Exercise objective —
Set down only the lines from the one containing "You are a GUI" through the final line of the entries below, exactly as they stand, with no pictures.

Dataset items —
===============
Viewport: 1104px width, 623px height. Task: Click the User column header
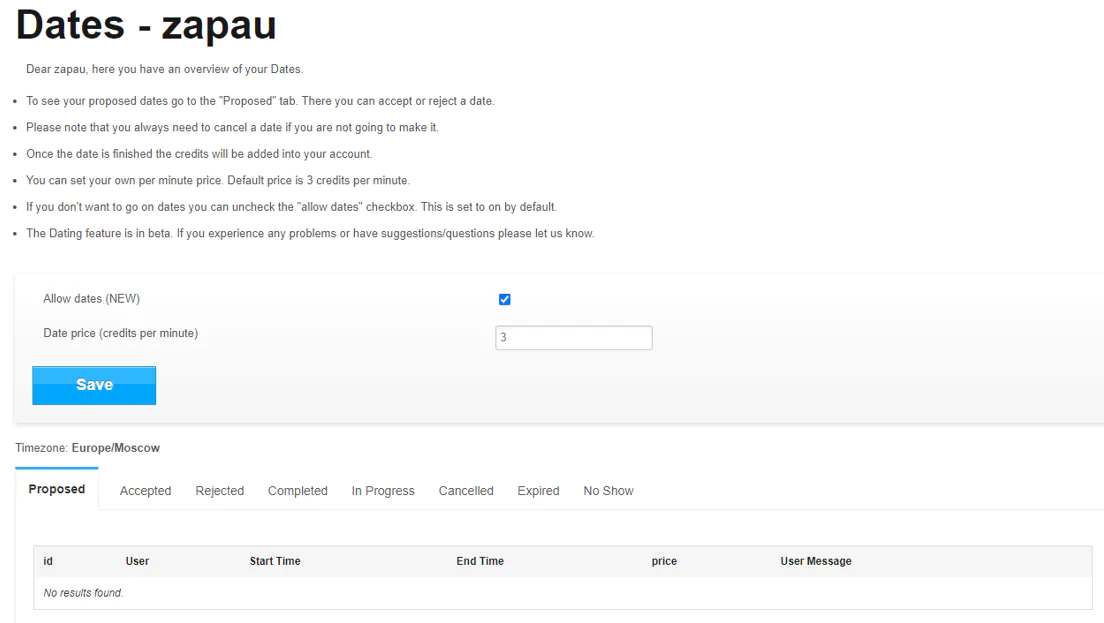[137, 561]

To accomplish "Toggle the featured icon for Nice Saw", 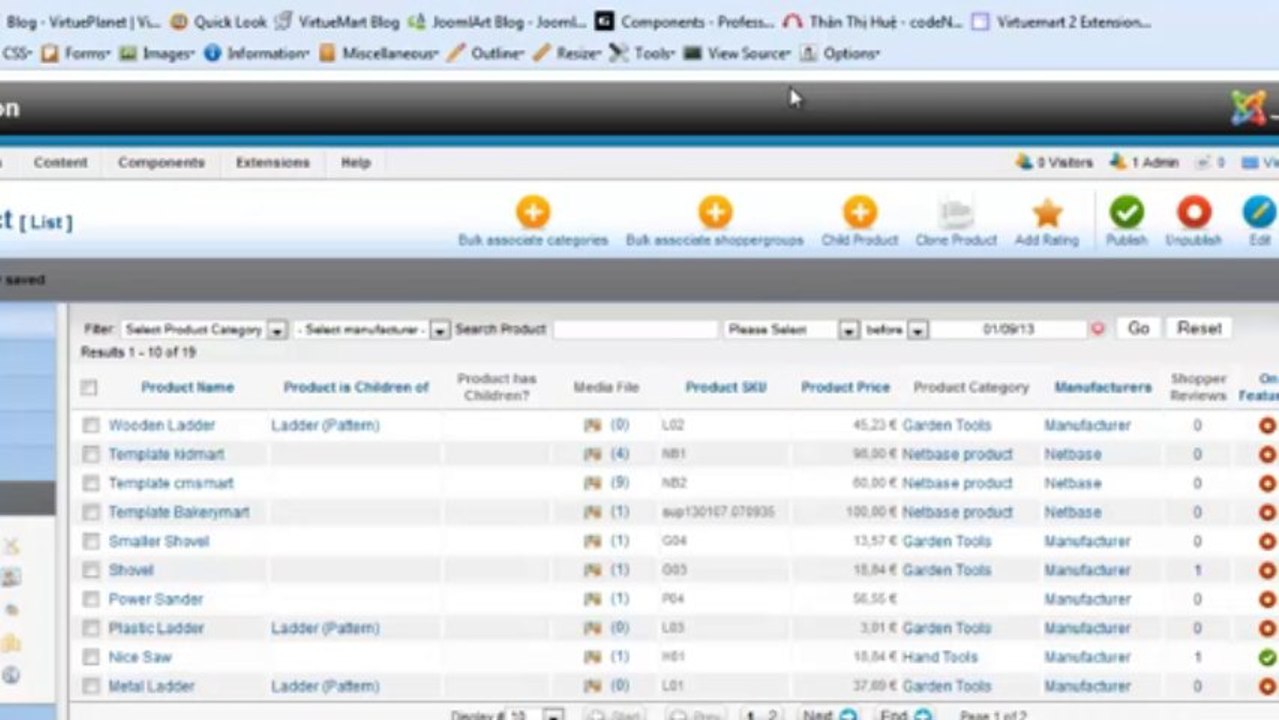I will point(1267,657).
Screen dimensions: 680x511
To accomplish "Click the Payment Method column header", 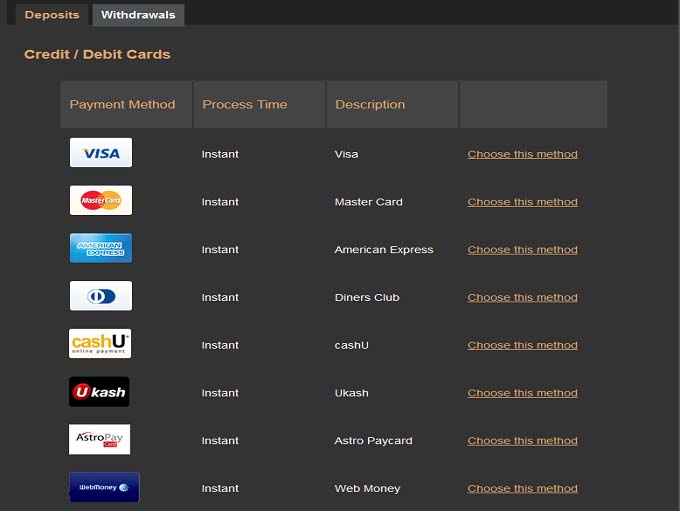I will point(122,104).
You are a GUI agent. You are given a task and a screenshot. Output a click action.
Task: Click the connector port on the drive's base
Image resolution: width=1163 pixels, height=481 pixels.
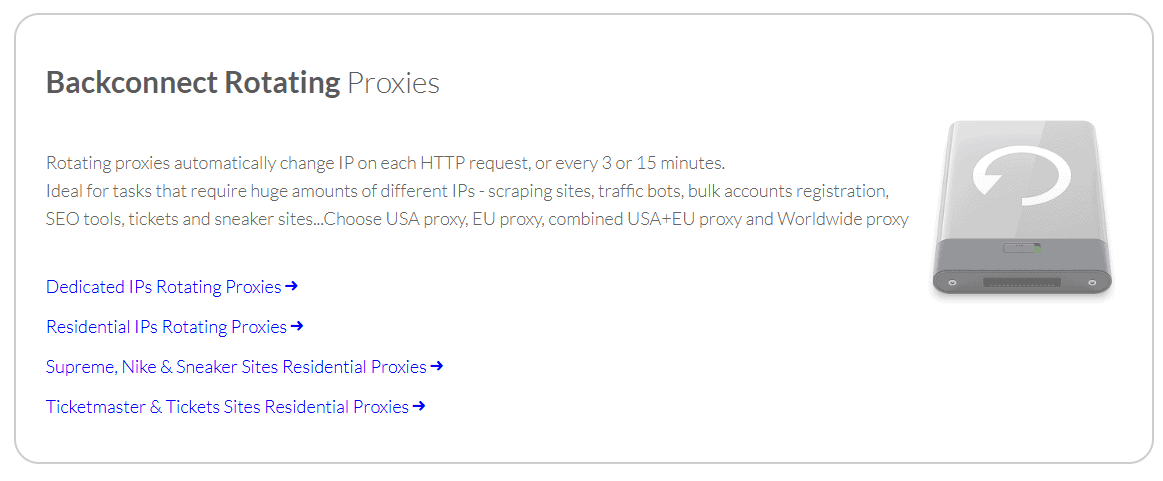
===============
Task response —
You are a GUI agent. You are given a task and a screenshot. Output a click action.
Task: Click the connector port on the drive's base
Image resolution: width=1163 pixels, height=481 pixels.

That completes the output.